| Exercise requirements |
Pictures in the records below are skipped; the rest is copied exactly.

*** Begin section ***

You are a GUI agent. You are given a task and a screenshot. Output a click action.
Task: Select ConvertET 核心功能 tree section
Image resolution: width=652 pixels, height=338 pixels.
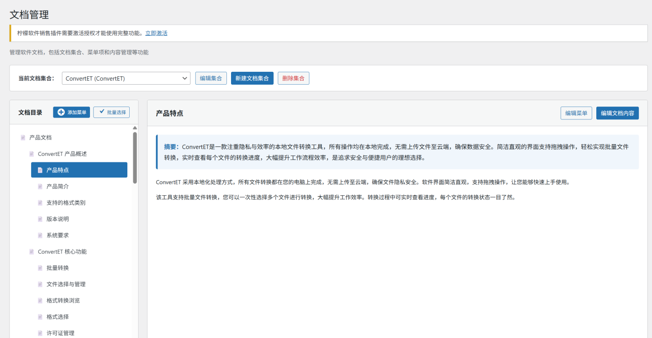click(62, 252)
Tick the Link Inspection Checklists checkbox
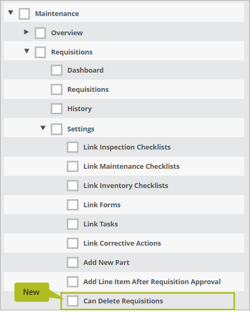The image size is (250, 313). (73, 147)
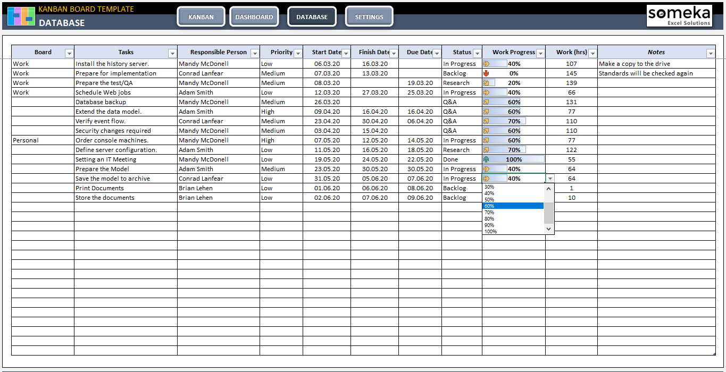The height and width of the screenshot is (372, 726).
Task: Open the Priority column filter
Action: tap(298, 53)
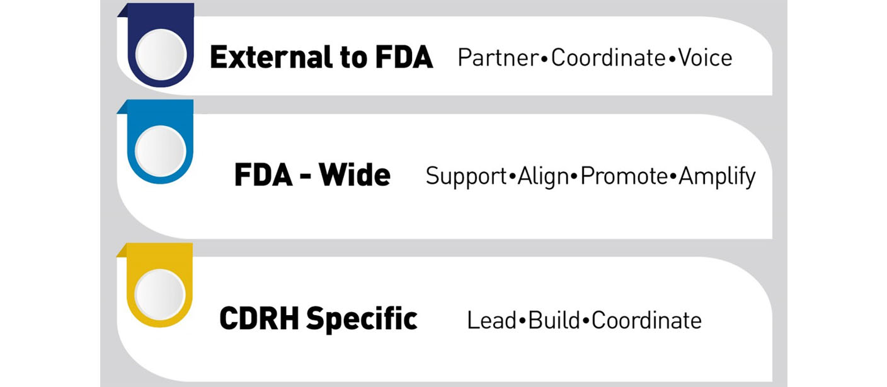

*** End section ***

| Answer below |
You are a GUI agent. You are given a task and a screenshot. Output a click action.
Task: Select ConvertET 核心功能 tree section
Image resolution: width=652 pixels, height=338 pixels.
click(62, 252)
Tick the Link Inspection Checklists checkbox
The image size is (250, 313). (73, 147)
The height and width of the screenshot is (372, 726).
Task: Open the Priority column filter
Action: tap(298, 53)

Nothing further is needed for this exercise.